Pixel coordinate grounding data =
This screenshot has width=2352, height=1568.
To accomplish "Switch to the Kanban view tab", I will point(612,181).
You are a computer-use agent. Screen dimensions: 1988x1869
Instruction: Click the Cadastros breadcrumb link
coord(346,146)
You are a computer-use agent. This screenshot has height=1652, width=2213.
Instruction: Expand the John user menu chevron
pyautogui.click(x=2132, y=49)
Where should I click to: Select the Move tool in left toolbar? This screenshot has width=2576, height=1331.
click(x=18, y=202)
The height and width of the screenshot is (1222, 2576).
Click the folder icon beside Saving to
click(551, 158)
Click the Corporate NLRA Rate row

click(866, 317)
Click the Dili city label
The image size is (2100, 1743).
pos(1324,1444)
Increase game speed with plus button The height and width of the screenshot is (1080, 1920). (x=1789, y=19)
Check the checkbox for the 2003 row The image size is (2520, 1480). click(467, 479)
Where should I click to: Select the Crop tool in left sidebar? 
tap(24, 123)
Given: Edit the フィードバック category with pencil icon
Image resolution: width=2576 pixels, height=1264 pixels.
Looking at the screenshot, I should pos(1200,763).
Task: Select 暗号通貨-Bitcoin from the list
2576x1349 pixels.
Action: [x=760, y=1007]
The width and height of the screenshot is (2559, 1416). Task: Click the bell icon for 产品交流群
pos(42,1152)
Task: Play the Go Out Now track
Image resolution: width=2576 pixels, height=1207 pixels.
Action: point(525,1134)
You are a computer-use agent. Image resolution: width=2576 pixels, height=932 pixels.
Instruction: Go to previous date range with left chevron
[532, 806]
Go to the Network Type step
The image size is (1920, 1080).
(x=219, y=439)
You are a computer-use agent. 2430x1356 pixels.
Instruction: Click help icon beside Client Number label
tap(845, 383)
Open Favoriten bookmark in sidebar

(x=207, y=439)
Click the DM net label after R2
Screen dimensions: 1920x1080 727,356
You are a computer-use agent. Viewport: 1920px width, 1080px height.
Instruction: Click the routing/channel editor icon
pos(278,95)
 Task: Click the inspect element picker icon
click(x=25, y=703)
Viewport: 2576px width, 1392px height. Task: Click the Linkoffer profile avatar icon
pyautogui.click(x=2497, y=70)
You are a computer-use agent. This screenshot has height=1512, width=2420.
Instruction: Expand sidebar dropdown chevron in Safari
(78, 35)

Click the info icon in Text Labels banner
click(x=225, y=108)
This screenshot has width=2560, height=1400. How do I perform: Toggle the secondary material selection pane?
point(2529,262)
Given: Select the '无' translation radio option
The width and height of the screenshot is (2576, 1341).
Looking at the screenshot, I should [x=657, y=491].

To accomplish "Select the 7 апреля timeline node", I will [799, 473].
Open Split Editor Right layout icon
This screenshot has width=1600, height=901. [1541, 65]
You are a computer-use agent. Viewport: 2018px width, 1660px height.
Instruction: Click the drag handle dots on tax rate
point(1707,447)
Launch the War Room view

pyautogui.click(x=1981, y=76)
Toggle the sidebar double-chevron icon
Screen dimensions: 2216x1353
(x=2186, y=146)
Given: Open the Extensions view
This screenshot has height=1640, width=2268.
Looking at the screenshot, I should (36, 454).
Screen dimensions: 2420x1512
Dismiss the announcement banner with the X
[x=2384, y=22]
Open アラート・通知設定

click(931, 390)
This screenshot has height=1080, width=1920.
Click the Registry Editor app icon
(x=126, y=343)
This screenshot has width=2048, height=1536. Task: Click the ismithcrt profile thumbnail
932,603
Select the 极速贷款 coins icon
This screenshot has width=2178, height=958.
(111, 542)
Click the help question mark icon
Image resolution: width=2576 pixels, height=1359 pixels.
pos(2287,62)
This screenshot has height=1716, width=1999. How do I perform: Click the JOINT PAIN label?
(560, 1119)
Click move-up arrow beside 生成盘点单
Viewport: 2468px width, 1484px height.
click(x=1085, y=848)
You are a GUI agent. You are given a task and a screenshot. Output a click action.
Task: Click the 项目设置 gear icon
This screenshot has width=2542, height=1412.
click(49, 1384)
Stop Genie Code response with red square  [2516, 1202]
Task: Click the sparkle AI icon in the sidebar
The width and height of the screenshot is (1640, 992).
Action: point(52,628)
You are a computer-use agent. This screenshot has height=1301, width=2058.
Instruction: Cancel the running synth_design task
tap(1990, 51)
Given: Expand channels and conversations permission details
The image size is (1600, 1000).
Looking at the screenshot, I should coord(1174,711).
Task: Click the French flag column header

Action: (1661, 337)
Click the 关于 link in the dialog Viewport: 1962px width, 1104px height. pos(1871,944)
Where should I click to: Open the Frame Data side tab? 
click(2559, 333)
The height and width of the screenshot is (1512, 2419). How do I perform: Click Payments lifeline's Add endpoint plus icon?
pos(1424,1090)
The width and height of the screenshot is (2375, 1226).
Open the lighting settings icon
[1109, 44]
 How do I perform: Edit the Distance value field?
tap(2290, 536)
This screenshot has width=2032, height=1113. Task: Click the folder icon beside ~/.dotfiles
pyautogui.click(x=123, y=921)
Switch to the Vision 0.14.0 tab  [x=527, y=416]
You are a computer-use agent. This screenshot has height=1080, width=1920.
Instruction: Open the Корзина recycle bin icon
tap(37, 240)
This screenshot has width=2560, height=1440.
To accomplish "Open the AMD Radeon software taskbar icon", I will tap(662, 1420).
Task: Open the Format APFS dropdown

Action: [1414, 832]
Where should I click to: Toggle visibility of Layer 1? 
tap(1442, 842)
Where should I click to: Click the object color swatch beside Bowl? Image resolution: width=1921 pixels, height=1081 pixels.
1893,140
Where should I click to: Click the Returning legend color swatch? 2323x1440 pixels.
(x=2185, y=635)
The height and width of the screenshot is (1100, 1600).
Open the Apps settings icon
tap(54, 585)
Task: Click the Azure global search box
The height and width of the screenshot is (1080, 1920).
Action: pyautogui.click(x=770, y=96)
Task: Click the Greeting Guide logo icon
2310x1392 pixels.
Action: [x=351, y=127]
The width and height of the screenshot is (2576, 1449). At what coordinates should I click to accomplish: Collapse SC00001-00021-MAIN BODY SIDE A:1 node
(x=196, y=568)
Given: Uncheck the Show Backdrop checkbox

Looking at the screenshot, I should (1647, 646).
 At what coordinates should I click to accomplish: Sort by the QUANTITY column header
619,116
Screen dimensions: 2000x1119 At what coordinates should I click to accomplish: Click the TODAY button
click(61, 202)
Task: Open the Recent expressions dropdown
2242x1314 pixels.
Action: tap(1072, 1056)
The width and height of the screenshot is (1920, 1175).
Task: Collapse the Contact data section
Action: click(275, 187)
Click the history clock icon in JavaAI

Exercise = Copy out the lines above that hold the string "will".

Task answer =
To accomplish "Switch to the Kanban view tab", I will point(612,181).
To accomplish "Select the 7 апреля timeline node", I will [799, 473].
To accomplish "Open the AMD Radeon software taskbar icon", I will tap(662, 1420).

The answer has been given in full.